**Problem**. Set down, please, exactly the lines below that run from the line with "Where should I click to: Click the Create" to the line with "Screen dimensions: 1270x952", both lines included.

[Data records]
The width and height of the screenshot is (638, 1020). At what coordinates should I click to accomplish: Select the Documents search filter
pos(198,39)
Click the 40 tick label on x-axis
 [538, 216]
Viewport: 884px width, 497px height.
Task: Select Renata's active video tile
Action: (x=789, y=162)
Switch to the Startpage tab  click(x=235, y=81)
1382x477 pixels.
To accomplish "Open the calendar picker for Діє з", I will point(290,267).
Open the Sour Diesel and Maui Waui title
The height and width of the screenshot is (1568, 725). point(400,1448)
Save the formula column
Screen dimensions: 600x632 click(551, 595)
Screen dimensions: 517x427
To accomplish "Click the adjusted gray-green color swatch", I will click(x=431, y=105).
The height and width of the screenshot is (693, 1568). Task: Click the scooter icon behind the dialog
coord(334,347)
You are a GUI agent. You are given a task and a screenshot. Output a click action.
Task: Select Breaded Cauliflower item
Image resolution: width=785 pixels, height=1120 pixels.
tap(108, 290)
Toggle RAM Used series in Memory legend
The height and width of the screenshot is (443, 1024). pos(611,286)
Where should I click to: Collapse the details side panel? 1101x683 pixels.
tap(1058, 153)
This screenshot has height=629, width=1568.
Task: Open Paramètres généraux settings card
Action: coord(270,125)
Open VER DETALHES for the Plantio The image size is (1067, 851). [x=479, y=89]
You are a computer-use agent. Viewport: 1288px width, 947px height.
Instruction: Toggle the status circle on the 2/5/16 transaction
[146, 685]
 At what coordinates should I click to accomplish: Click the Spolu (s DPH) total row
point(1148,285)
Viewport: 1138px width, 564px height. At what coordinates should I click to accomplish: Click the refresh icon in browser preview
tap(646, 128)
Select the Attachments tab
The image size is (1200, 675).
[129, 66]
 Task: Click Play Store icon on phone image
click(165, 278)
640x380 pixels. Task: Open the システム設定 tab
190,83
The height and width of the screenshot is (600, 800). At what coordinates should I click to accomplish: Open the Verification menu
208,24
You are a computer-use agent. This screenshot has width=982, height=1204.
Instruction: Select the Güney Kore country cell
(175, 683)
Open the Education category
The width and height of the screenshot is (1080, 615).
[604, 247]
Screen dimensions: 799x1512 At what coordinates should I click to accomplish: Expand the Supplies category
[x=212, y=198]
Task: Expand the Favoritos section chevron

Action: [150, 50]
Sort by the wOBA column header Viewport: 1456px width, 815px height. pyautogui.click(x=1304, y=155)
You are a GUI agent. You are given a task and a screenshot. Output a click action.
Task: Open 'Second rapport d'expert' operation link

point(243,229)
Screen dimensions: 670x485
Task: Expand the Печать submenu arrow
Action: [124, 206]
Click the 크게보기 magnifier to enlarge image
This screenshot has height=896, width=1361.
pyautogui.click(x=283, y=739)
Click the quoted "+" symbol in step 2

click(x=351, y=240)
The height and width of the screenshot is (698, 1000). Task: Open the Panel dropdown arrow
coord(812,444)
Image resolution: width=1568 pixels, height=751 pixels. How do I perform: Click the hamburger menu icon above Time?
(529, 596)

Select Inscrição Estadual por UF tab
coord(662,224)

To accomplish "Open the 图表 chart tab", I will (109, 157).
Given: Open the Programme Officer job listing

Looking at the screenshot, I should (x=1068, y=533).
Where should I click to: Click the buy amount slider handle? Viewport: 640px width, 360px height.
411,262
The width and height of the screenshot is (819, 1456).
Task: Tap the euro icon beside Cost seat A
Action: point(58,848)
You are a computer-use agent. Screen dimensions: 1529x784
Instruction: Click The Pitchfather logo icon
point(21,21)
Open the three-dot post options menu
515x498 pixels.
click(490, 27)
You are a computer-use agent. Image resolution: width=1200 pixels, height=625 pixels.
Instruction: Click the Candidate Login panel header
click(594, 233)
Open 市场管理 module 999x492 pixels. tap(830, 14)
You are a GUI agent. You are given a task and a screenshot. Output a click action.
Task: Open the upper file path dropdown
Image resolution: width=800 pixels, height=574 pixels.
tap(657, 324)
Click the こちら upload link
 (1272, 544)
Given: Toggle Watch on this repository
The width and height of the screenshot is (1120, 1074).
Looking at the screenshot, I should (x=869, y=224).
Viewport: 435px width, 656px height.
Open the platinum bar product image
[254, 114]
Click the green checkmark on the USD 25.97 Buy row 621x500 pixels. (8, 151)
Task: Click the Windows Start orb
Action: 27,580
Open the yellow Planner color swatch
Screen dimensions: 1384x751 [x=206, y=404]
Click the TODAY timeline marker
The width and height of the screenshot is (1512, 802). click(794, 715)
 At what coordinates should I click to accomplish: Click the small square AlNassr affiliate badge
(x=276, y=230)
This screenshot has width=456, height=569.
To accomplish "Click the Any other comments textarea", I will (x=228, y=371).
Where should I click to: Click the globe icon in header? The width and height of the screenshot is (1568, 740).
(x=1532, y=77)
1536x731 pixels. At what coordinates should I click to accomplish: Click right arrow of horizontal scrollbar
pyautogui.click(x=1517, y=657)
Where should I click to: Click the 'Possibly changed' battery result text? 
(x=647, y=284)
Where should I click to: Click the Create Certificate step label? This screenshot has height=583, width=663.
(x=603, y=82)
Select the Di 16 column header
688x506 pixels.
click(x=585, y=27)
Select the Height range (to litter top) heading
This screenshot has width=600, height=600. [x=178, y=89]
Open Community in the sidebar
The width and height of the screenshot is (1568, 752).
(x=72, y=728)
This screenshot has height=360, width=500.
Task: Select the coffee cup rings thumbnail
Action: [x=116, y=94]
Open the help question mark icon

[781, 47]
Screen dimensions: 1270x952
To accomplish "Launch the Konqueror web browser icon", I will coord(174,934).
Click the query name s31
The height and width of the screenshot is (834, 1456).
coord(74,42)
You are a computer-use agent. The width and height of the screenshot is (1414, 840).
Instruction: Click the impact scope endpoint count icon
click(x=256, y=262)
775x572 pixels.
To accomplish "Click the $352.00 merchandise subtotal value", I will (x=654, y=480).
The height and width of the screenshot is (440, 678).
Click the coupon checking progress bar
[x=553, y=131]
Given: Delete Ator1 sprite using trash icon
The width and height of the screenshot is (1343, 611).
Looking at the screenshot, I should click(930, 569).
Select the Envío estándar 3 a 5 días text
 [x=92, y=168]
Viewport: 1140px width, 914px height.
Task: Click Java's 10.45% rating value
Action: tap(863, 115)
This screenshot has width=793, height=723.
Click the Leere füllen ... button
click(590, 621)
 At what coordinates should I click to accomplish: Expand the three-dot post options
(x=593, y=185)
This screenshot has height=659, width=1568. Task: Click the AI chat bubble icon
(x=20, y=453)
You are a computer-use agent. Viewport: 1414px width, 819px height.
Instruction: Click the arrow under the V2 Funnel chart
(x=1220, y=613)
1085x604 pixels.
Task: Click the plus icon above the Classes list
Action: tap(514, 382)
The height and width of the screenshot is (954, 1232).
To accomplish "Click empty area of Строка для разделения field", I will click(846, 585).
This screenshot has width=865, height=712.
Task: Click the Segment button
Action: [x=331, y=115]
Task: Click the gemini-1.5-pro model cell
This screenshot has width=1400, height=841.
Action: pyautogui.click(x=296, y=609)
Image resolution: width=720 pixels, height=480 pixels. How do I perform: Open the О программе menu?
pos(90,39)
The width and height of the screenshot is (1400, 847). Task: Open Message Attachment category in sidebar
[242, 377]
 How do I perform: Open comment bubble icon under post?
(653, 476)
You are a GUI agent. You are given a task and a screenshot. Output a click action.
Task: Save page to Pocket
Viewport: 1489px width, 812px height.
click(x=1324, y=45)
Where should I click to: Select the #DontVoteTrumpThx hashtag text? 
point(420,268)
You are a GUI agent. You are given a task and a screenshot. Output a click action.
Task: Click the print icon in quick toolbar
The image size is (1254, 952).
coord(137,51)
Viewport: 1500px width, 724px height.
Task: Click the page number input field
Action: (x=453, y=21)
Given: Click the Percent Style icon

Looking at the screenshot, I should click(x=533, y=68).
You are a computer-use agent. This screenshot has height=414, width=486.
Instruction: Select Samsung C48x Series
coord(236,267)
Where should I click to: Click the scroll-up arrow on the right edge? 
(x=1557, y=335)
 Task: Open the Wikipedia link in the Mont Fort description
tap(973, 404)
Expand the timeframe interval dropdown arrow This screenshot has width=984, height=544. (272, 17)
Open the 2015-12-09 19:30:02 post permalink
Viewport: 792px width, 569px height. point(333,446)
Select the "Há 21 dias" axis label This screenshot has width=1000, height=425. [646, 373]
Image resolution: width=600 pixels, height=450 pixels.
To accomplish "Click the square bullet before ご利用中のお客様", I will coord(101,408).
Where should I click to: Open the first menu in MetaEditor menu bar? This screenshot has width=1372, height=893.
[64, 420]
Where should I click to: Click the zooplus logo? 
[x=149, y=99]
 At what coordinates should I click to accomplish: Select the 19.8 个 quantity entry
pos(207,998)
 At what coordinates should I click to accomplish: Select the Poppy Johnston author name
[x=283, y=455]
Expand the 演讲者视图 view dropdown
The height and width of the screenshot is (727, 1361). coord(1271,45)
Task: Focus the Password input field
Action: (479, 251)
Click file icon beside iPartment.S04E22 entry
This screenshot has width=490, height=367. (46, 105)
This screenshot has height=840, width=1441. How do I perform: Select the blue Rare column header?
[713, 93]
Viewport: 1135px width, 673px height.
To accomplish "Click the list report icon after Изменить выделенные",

**Answer**.
Where should I click to: Click the Create Certificate step label? This screenshot has height=583, width=663.
(x=603, y=82)
Select the Di 16 column header
688x506 pixels.
click(x=585, y=27)
Select the Height range (to litter top) heading
This screenshot has width=600, height=600. [x=178, y=89]
Open Community in the sidebar
The width and height of the screenshot is (1568, 752).
(x=72, y=728)
This screenshot has height=360, width=500.
Task: Select the coffee cup rings thumbnail
Action: [x=116, y=94]
Open the help question mark icon

[781, 47]
Screen dimensions: 1270x952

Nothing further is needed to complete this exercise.